The interactive 50-state maps below show the number of hospital employees by state and how hospital employment ranks among industry subsectors based on 2023 data from the Quarterly Census of Employment and Wages (QCEW), which includes more than 95% of U.S. jobs. Most hospitals are part of a broader health system, but system employees working in other settings (such as in separate physician practices) are not included. (See Methods for additional information about the data). Key takeaways include the following:

  • Hospitals employed 6.7 million individuals in 2023.
  • Hospitals employed about 131,000 individuals on average across the 50 states and DC, with hospital employment ranging from about 13,000 in Wyoming to about 610,000 in California.
  • Hospitals employed more than 100,000 individuals in 23 states and more than 400,000 individuals in four states: California, Florida, New York, and Texas.
  • Hospitals are the sixth largest employer in the country, and among the top five largest employers in 22 states, when comparing industry subsectors. Nationwide, the hospital subsector follows educational services; food services and drinking places; professional, scientific, and technical services; administrative and support services; and ambulatory health care services in employment rankings. Some physicians and other employees in the ambulatory health care services subsector may in fact be part of the same health system as hospitals but are not included in hospital employment if they work in other settings.
  • Hospitals ranked among the top eight employers in every state and were the ninth largest employer in DC.
  • Hospitals were the second largest employer in West Virginia and the third largest employer in North Dakota, South Dakota, and Wyoming.
Hospitals Employed 6.7 Million People in 2023, and More Than 100,000 People in 23 States
Hospitals Are the Sixth Largest Employer in the Country Across Industry Subsectors and Rank Among the Top Five Employers in 22 States

This work was supported in part by Arnold Ventures. KFF maintains full editorial control over all of its policy analysis, polling, and journalism activities.

Methods

This analysis uses data from the Quarterly Census of Employment and Wages (QCEW), which is administered by the Bureau of Labor Statistics (BLS). As BLS notes, the QCEW data provide a “quarterly count of employment and wages reported by employers covering more than 95 percent of U.S. jobs.” The QCEW includes workers covered by state unemployment insurance laws as well as federal workers covered by the Unemployment Compensation for Federal Employees (UCFE) program. Employment counts are referred to in this analysis as the number of individuals employed, though QCEW counts each job separately for individuals with multiple jobs.

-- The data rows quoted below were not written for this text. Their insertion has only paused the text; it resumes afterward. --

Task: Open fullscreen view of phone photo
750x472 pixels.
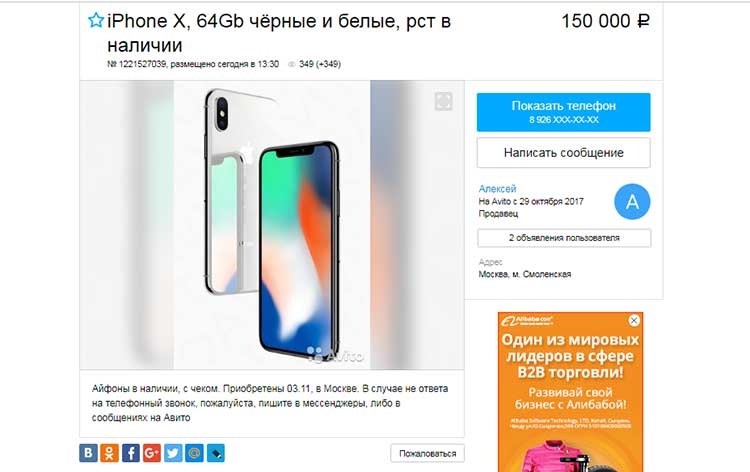Action: pos(443,101)
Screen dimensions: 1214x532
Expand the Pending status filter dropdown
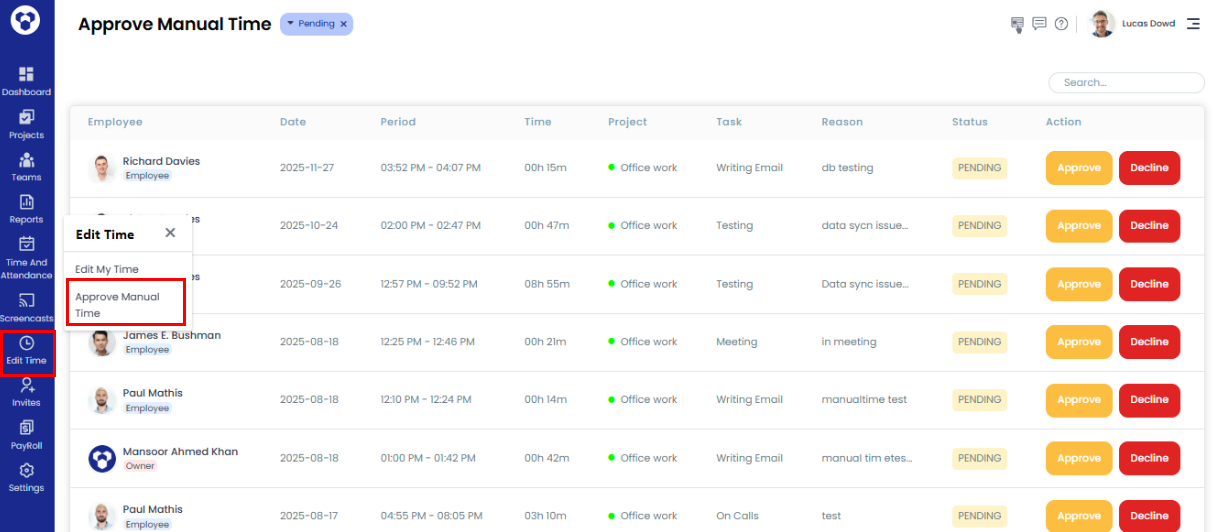(291, 24)
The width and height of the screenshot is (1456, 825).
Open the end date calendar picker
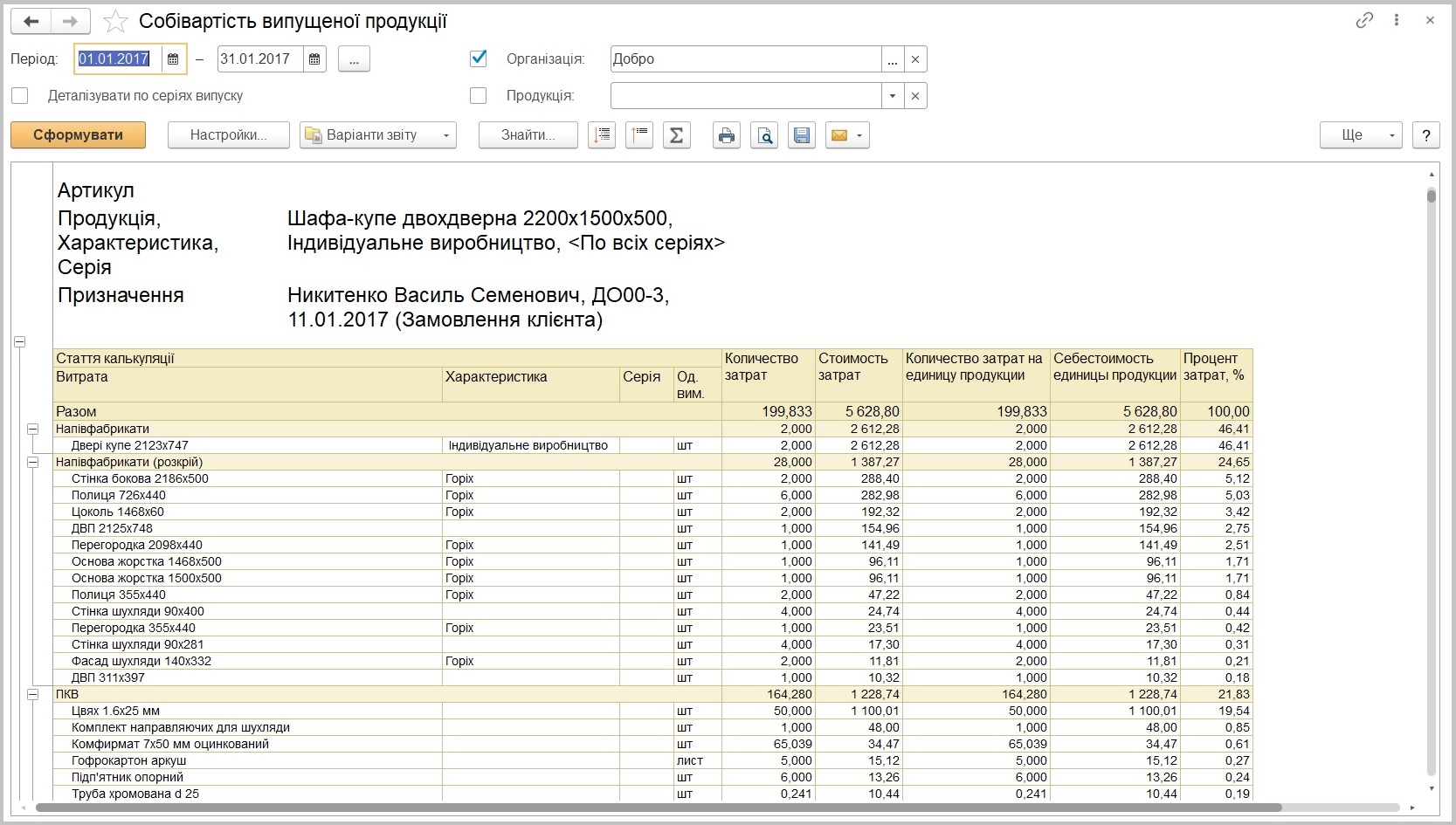point(314,59)
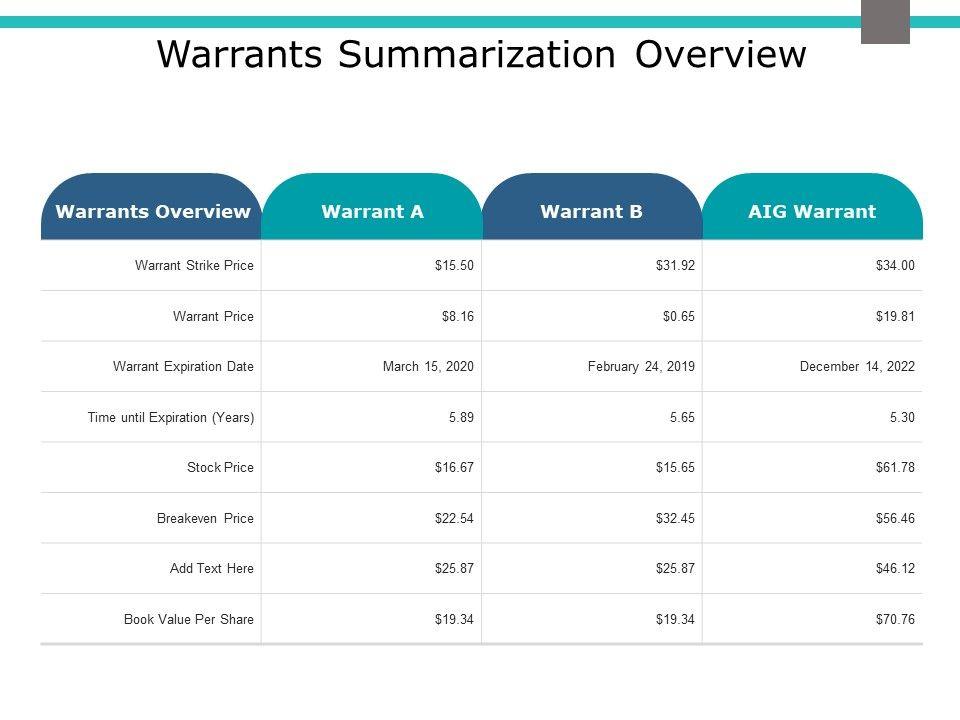Select the Warrants Overview header tab

(152, 211)
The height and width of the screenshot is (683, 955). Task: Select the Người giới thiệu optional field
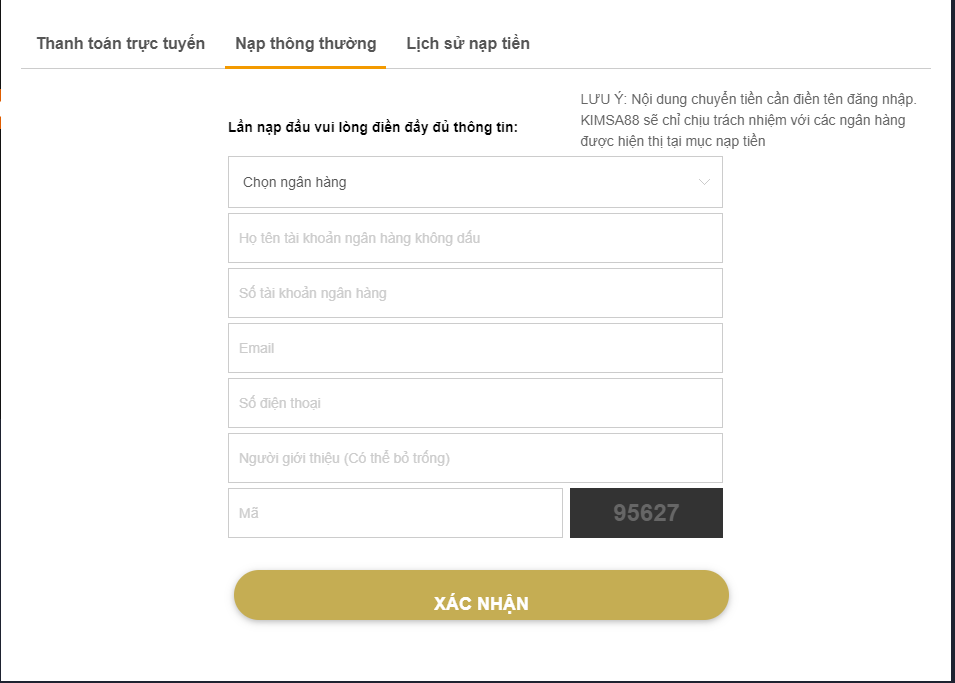tap(475, 458)
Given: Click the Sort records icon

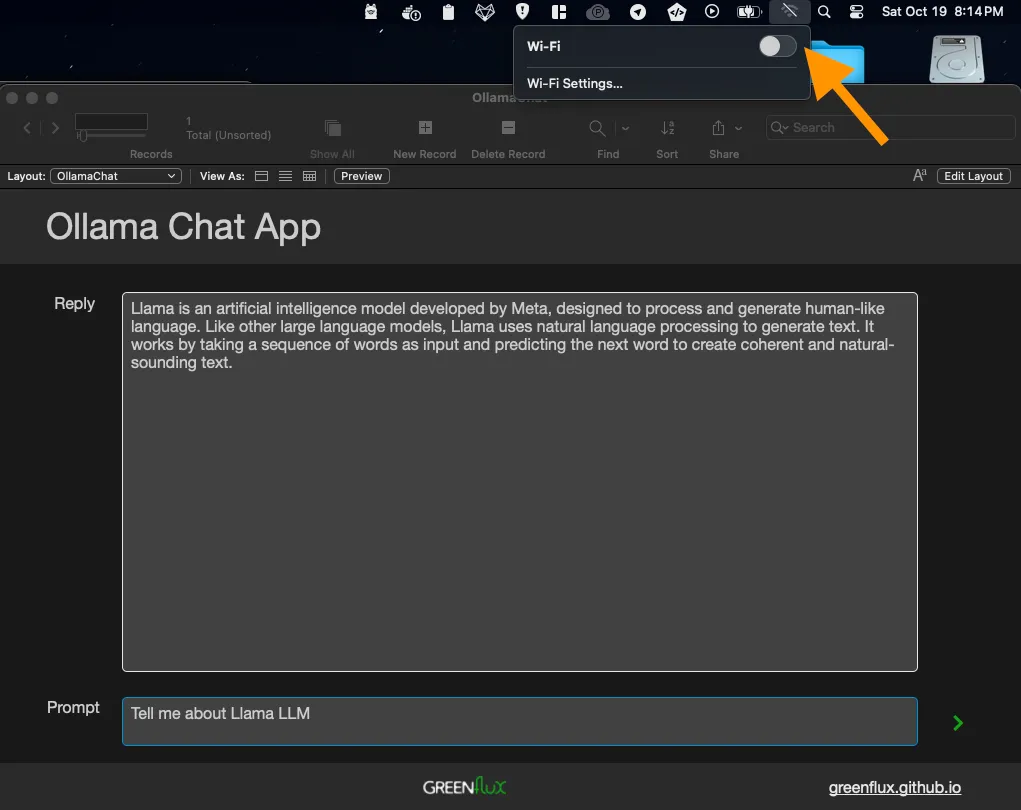Looking at the screenshot, I should 667,128.
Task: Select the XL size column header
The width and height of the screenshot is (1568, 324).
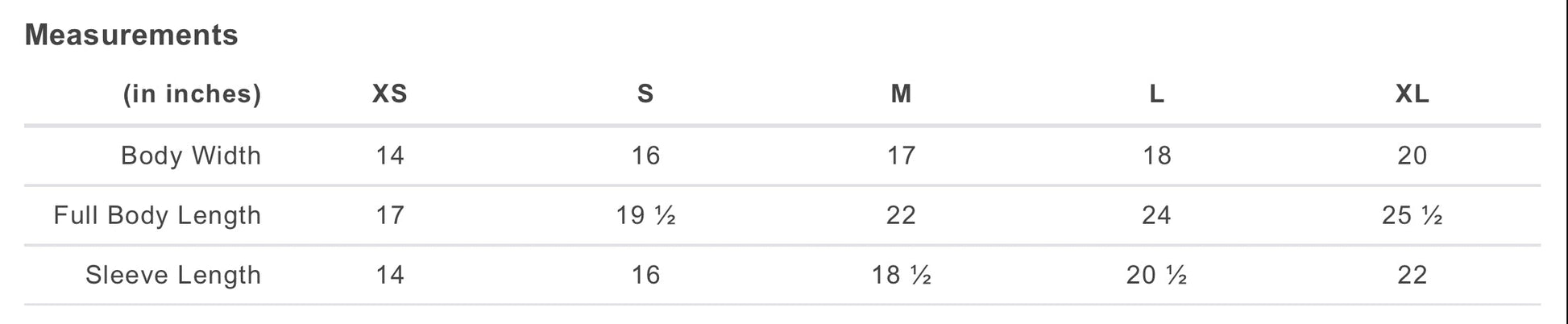Action: pos(1412,94)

Analyses of hospital and other employment relied on the 2023 average annual employment numbers reported by BLS. Industry subsector rankings were based on 3-digit NAICS codes. Employment for a given industry subsector and employer type were not included in totals or considered for purposes of ranking when not disclosed by BLS. In most states (46), this excluded 1% of employment reported in the QCEW or less. In the four remaining states (Delaware, Hawaii, Rhode Island, and Wyoming) and DC, this excluded 2% to 6% of employment. Among hospitals, BLS did not disclose state government hospital employment in DC, Iowa, Kentucky, Michigan, Rhode Island, South Dakota, Vermont, and Wyoming and local government hospital employment in Massachusetts and South Dakota.